As she became the recipient of the deep frown creasing up Shira’s entire face, Katara was reminded again of just how much she favoured Zuko. When she’d given birth, the balance between she and Zuko in their daughter’s features had seemed to be fairly even. Of course, they’d been quick to learn that Shira shared her father’s temperament - stubborn, shy, pensive, and so incredibly serious - but now the physical scales were also tipping more towards Zuko with each passing day. The chubby cheeks she’d arrived into the world with were beginning to disappear, revealing a replica of Zuko’s facial structure waiting beneath - long, narrow and sharp - accentuating her black hair and almond-shaped eyes all the more. It was mostly in her expressions that the resemblance sprung out at her though; their scowls and smiles, laughs and frowns, and everything in between, were identical.

“I know you did. I missed you, too.” Zuko shushed the princess. With one final look of betrayal shot at Katara, she relaxed against him once more, her little body becoming suspiciously slack in his arms. “Are you tired, Shira? Wanna come and take a nap with me before dinner?”

“No.” Shira answered immediately. “No nap.”

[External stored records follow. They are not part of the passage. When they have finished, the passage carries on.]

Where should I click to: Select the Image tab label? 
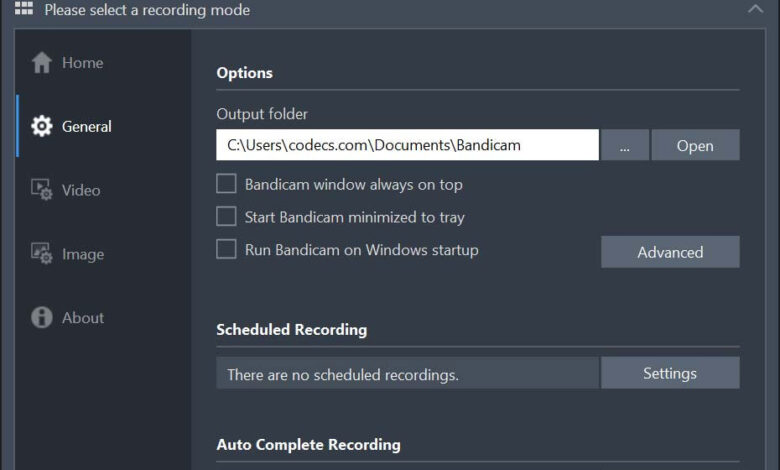click(83, 254)
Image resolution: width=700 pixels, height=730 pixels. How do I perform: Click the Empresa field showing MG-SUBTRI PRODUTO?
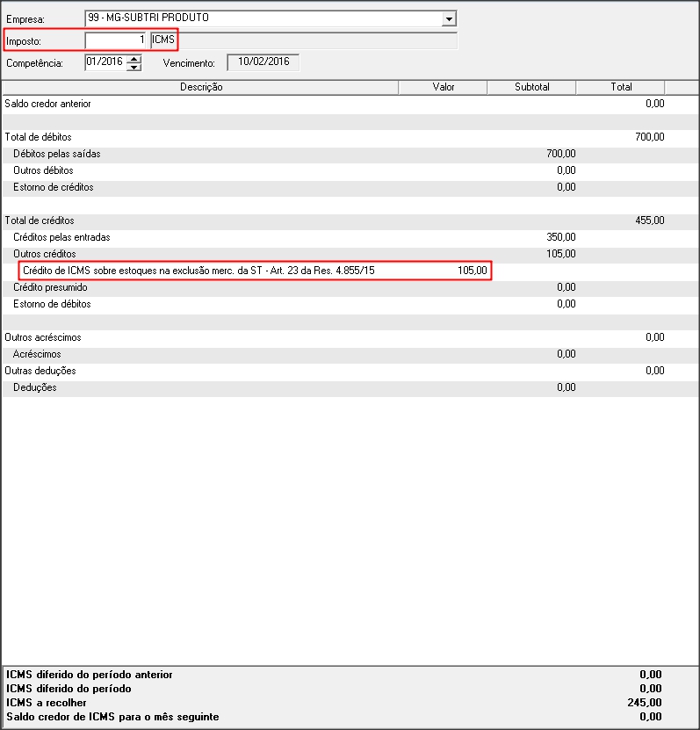point(263,18)
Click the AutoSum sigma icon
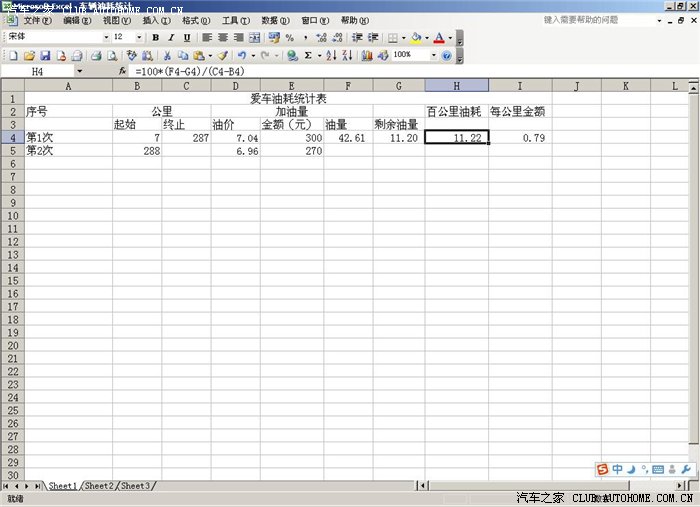This screenshot has height=507, width=700. [307, 56]
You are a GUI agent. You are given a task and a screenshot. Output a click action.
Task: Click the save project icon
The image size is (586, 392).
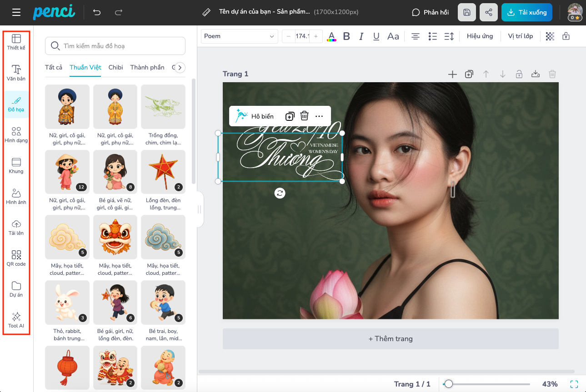pos(467,13)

Her adamance was all too familiar. While she was passably good during night, and neither he nor Katara would ever take that for granted after having endured two years of sleepless hell with Izumi, their thirdborn would virtually never sleep while the sun was up. Nonetheless, Zuko tried to weaponise her unusually clingy mood to tempt her anyway, letting out an exaggerated yawn. “I want one.”

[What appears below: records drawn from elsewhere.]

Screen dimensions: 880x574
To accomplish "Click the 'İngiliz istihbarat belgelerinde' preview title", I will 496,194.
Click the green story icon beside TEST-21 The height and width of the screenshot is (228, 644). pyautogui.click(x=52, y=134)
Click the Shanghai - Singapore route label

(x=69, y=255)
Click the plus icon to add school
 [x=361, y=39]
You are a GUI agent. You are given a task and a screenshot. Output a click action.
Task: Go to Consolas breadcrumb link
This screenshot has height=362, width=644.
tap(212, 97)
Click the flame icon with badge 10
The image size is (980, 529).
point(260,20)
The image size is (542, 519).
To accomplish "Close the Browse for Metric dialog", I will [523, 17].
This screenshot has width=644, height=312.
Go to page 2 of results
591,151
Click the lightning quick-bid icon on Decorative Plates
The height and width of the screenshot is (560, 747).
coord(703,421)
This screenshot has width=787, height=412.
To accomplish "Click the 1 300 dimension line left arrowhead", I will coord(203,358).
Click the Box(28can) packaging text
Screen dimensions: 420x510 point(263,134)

“No.” She swivelled around to look around for her elder siblings before turning back to him and pointing in their general direction. “Go play.”

Zuko crouched low in resignation. “Off you go then.”

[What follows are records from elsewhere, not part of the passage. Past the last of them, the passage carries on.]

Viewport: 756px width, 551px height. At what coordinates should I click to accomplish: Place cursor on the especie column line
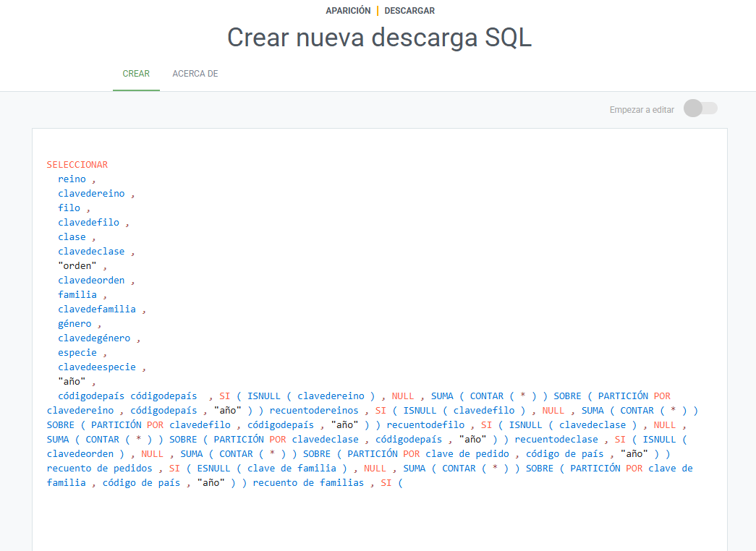pyautogui.click(x=77, y=353)
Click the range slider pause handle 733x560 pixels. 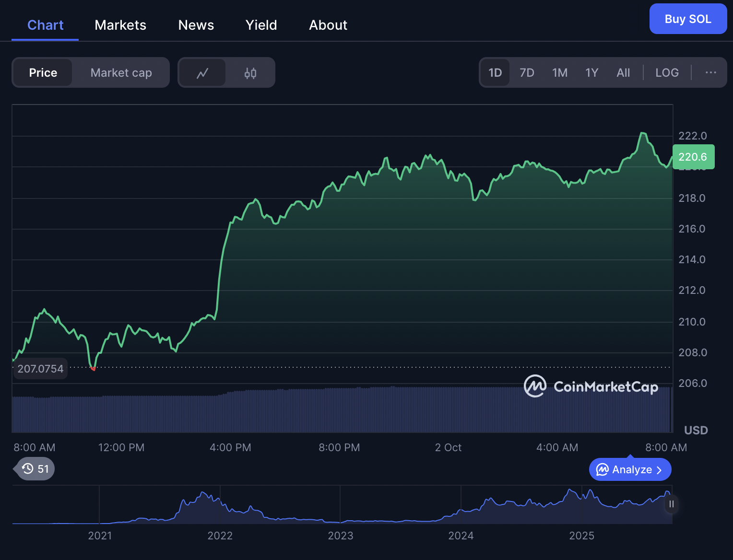[x=671, y=504]
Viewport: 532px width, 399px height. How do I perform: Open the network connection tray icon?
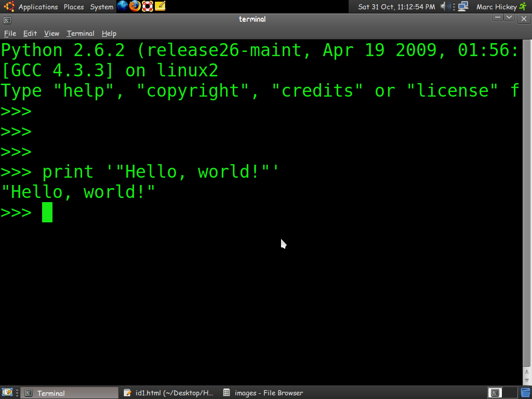[x=463, y=7]
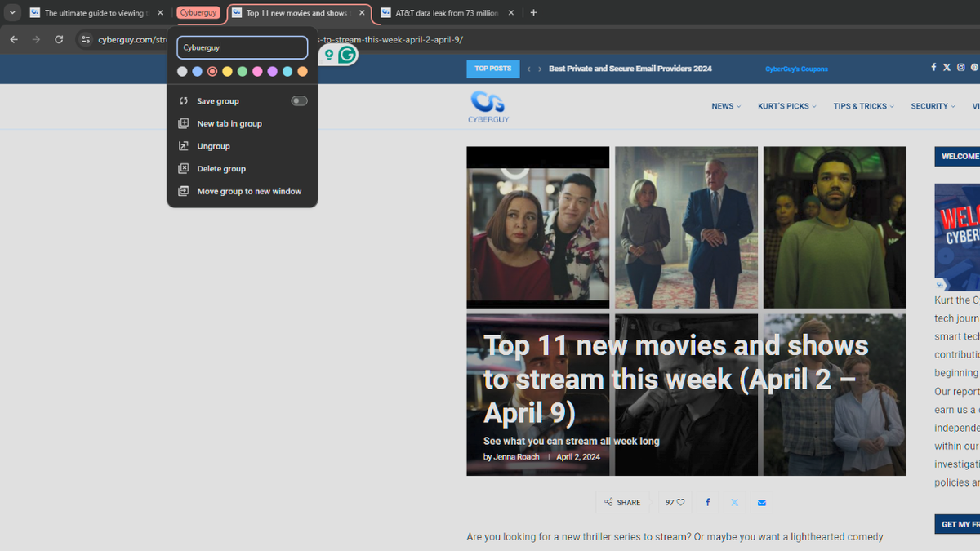Share article via X icon below title

click(x=734, y=502)
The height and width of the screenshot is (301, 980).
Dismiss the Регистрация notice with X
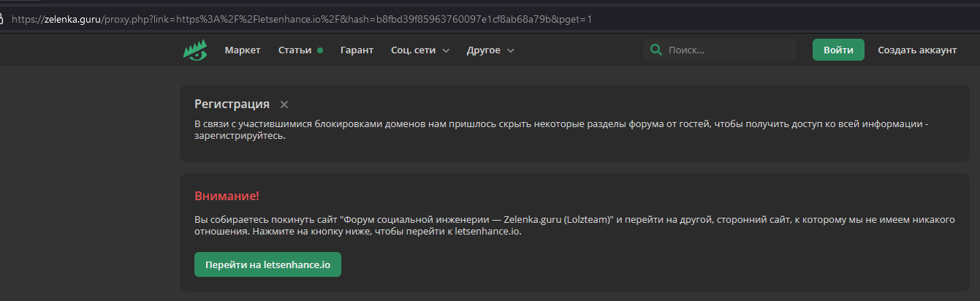click(284, 104)
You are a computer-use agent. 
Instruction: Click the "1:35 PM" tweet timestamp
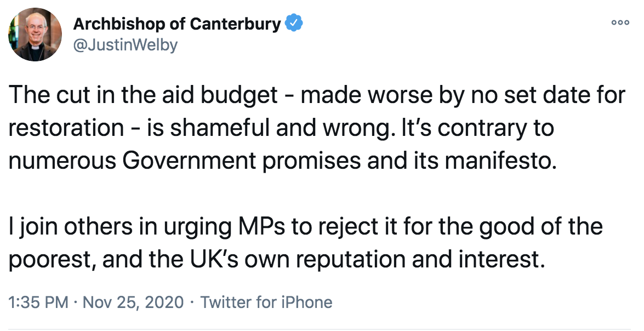point(38,302)
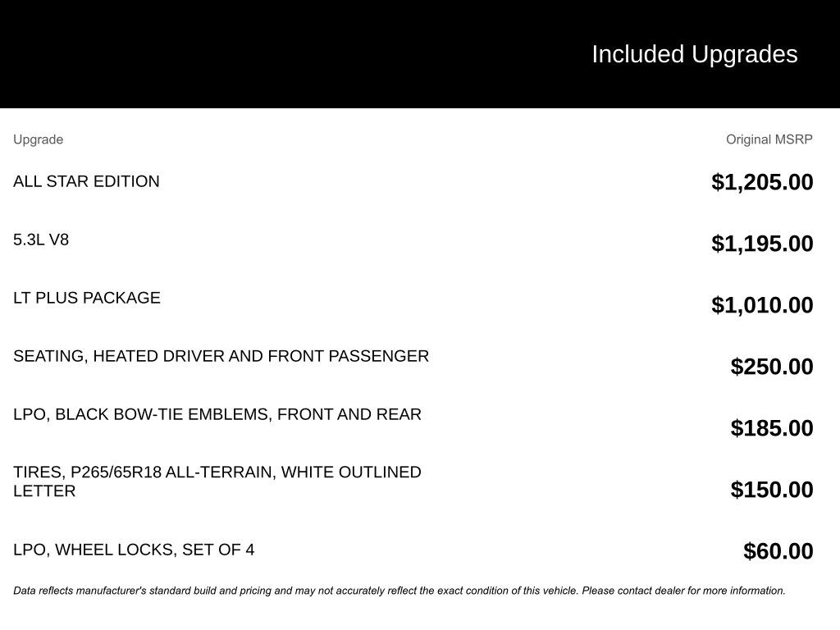Select the 5.3L V8 upgrade
Viewport: 840px width, 630px height.
pos(41,240)
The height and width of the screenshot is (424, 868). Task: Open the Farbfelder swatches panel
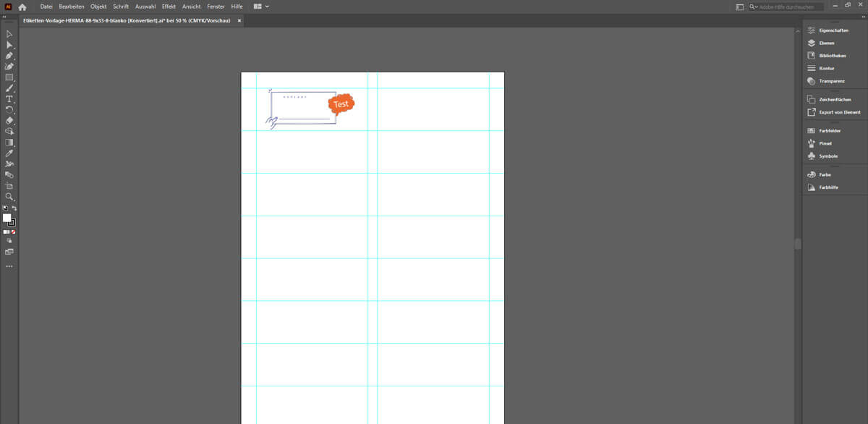(x=830, y=131)
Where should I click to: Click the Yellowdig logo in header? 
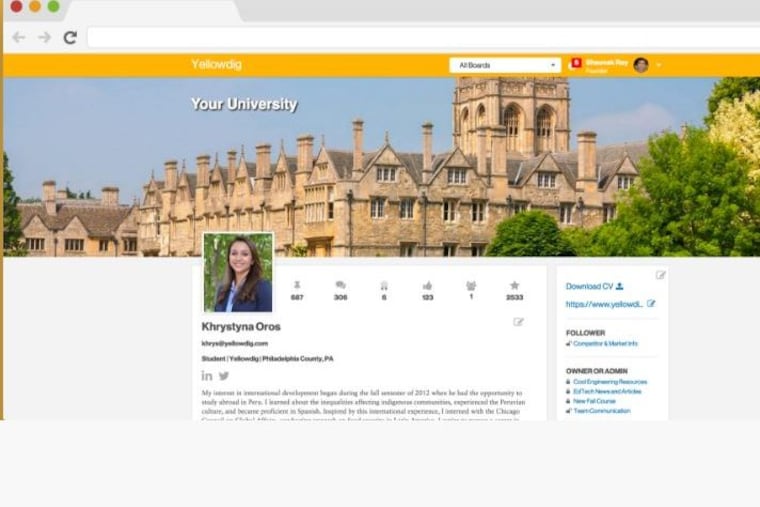pos(216,65)
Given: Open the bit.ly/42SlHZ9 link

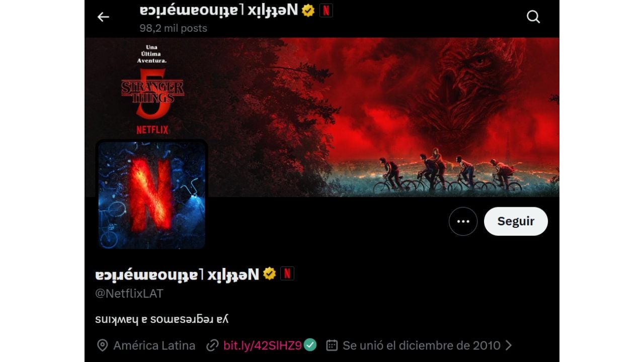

Shira paused when he lowered her onto the grass lawn, a fist stuffed in her mouth as she wavered between dress-up with Izumi or ploughing into the ensemble of appetiser plates the staff were laying out over with Ursa, Iroh, Kai and now Druk skulking over in the hope of some charitable pickings. Neither parent was surprised when she set foot in the direction of the food. If there was one thing that Zuko hadn’t managed to influence his daughter on, it had to be the ferocious appetite that had clearly come from Uncle Sokka.

“You know,” Katara said thoughtfully as they watched their youngest toddle away from them. “It’s totally unjust that my one waterbender child is turning out exactly like you.”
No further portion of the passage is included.